Title:Interactions between Phytochemicals from Traditional Chinese Medicines and Human Cytochrome P450 Enzymes
Volume: 13
Issue: 5
Author(s): Jing-Jing Wu, Chun-Zhi Ai, Yong Liu, Yan-Yan Zhang, Miao Jiang, Xu-Ran Fan, Ai-Ping Lv and Ling Yang
Affiliation:
Keywords:
Phytochemicals, TCM, cytochrome P450, efficacy, toxicity, Traditional Chinese Medicines, Human Cytochrome P450 Enzymes, pharmacological effects, Western drugs, QingKaiLing injection, CYPs, adverse drug reactions
Abstract: Traditional Chinese medicine (TCM) formulas with fixed combinations rely on "sovereign, minister, assistant and guide" and
fuzzy mathematical quantitative law, leading to greater challenges for the identification of active ingredients. Transformation and metabolic
studies involving the Phase I drug-metabolizing enzyme cytochrome P450 (CYP) might potentially solve some of these challenges.
The pharmacological effects can not be attributed to one active ingredient in TCMs, but integrated effects resulting from the combined
actions of multiple ingredients. However, it is only after long-term administration that most ingredients exert their actions, which can result
in prolonged exposure to herbs in vivo. Therefore, interactions between herbal compounds and CYPs appear to be inevitable. Yet unlike
Western drugs, experimental determination of the absorption and disposition properties is not commonly carried out for TCMs.
Moreover, the use of TCM as injections is an innovation aimed to improve efficiency in extensive clinical use in Mainland China.

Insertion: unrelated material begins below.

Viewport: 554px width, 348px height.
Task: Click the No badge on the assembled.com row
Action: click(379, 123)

Therefore,
in recent years, cases of adverse drug reactions (ADR) mainly concerning allergic reactions involving TCMs such as ShenMai injection
and QingKaiLing injection have been reported, which have attracted attention with regard to the legal responsibilities for TCM approval.

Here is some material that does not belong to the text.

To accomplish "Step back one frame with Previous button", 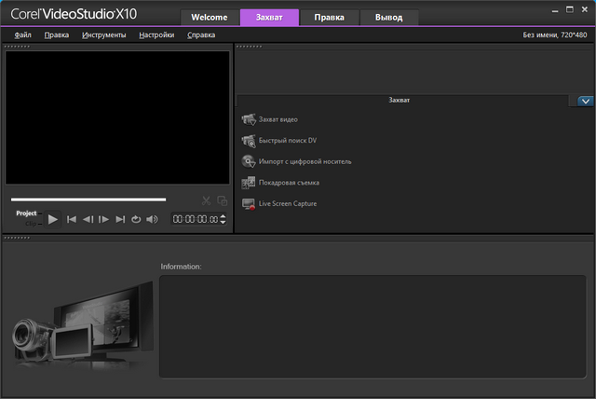I will point(88,219).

The lack of information on the ADME characteristics, especially the metabolic stability and interaction potential between CYPs
and herbs, increases ADR occurrence due to TCMs. In this article, we review the most common herbs used in TCM prescriptions and
fixed combinations of their usable frequency, and summarize the current understanding of the ability of phytochemical ingredients to act
as substrates, inhibitors or inducers of human CYP enzymes, through which the key role of CYP enzymes on the herb disposition and
toxicity is highlighted. The potential interaction between herbal phytochemicals and CYP enzymes dominates the target exposure, which
further helps to elucidate the herbal pharmacological basis, assess the individual toxic risk of herbal remedies and gain mechanistic insight
into herb–drug interactions (HDIs).